Алёна сильно, до искорок в глазах, зажмурилась. Поплевала через плечо. И продолжила суетливые сборы. Времени оплетать голову косами уже не осталось. Подходя к месту, не забыть распустить волосы, внушала она себе. Распущенные волосы – это смело. Только богатые, а значит, праздные женщины ходят распустехами. Даже шлюхи, хоть и не слишком изнуряются, все же собирают гривы в "хвост", демонстрируя: и мы не бездельницы, в гильдии состоим, подати платим. Опять же можно показать шейку и ушки, предлагая состоятельному кавалеру обременить то и другое камушками побогаче. Так что своевременно избавиться от "хвостика" – жизненная необходимость, потому как отказ пойти с клиентом, который не пьяный вусмерть, не больной и при деньгах, – должностное преступление.
Ох, сложно живут люди, путано.

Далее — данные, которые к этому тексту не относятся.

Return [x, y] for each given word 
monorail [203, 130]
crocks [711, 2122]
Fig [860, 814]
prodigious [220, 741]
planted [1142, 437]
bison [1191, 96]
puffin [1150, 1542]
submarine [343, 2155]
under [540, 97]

Столько всего упомнить надо, столько мелочей учесть. Алёна, когда в первый раз на другую сторону сунулась, совсем ничего не знала. Заявилась, как была: в джинсах в обтяжку, в темных очках, со стильным пучком над шеей. Повезло ей тогда невероятно. Из-под арки моста она угодила прямиком в громадный балаган странствующего цирка. А там, известное дело, каких только чудес не увидишь. И сестрички сиамские близнецы (обе усатые, грудастые, плечи бугрятся мышцами, ужас!), и танцорки бесстыжие в юбках, едва прикрывающих колено, и тварь какая-то мелкая вроде суслика, но с парой недоразвитых крылышек, в должности оракула. Алёна юркнула в дальний полутемный угол, присела, стараясь поменьше бросаться в глаза.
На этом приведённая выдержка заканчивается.